As an example, consider a document like an invoice or bill of lading. The document will need to include a document header, displaying a logo, business address, customer name and address, and the date of the transaction. The document will also need to include individual line items, possibly spanning multiple pages. The column headings for the line item should display on the first page, but also be repeated at the top of subsequent pages. Rotativa fully supports a scenario like that, leveraging a well-structured HTML element tree. If a page break is needed inside of a table, the thead element for the active table is repeated on each page that table body displays on.

In addition, standard CSS print rules, such as page-break-after, page-break-before, and page-break-inside are honored. If a block of the document needs to stay together, setting the page-break-inside: avoid rule for that block element forces a page break before the element if it won’t fit on the remaining space of the current page.

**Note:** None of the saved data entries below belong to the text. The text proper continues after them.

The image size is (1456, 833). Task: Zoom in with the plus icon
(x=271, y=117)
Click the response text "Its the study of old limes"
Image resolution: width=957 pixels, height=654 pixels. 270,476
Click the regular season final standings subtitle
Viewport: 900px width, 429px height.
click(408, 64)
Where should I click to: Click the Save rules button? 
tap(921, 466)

Rotativa also exposes the command line switches for the wkhtmltopdf engine. This provides the developer with control over page orientation, margins, and paper size, among others, giving the developer nearly limitless control over the appearance of the document, something that is lost when printing a web page from the browser and relying on each individual user’s browser selection and preferences.

Modern Documents

Using a WYSIWIG tool to generate PDFs also introduces some limitations that Rotativa avoids. For instance, modern client side technologies have made us expect fluid, dynamic interfaces, whereas many of these reporting tools are more analogous to creating a fixed layout report with Microsoft Access or building a Windows Forms desktop application. With Rotativa developers can leverage the dynamic layouts that we expect on the web and translate them to paper. No more fixed column widths or awkward proprietary scripting hacks to change the appearance and position of data on the document. Just about everything you can do in a web application with MVC, CSS, HTML, and JavaScript (minus live interaction, of course) is available. Rather than a hardened, fixed layout for documents, elements can be added, removed and resized, just as they would in a responsive web application.

Tips and Tricks

Working with Rotativa, while it doesn’t require developers to learn to use a new WYSIWIG editor, or scripting language, does have some learning curve and quirks of its own.

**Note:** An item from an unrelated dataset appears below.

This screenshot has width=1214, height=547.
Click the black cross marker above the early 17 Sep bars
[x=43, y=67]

First, the wkhtmltopdf command line engine embedded with Rotativa significantly increases your project’s footprint; it’s roughly a 30 MB executable that must be deployed with the application. Depending on the environments you work with, that can greatly slow deployments. Once the “Rotativa” folder is added to your target environment, it’s helpful to remove it from subsequent deployments, either manually or by modifying your build scripts.

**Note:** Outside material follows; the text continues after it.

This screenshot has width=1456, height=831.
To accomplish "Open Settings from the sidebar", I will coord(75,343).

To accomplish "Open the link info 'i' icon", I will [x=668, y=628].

Second, because Rotativa delegates the rendering of an MVC page to another browser (WebKit) before it renders the output to PDF, errors can occur in that process that have undesired effects. In one instance, we had the WebKit engine fail to load a stylesheet, rendering an ugly, unstyled version of the PDF, with no errors or explanations. After updating the MVC solution so that it rendered the contents of stylesheets and script files inline into the MVC view, the speed and reliability of the PDF generation improved significantly.

Finally, some command line switches for wkhtmltopdf have been exposed as easy-to-use properties (e.g. PageSize, PageOrientation), but some parameters can only be set as part of a long command line string, such as the URL for a page footer and margin settings. If you are going to be working with those properties a lot, or making them dynamic based on user input, consider investing in a helper class that exposes those properties in a more granular fashion, and renders the custom switch string programmatically. This can help avoid some frustrating errors when changing those settings.

A Nice Addition to the Arsenal

Printing is often a frustrating afterthought in web applications. Having a tool like Rotativa in your arsenal, you can treat printing like a first-class activity, making both users and developers happy.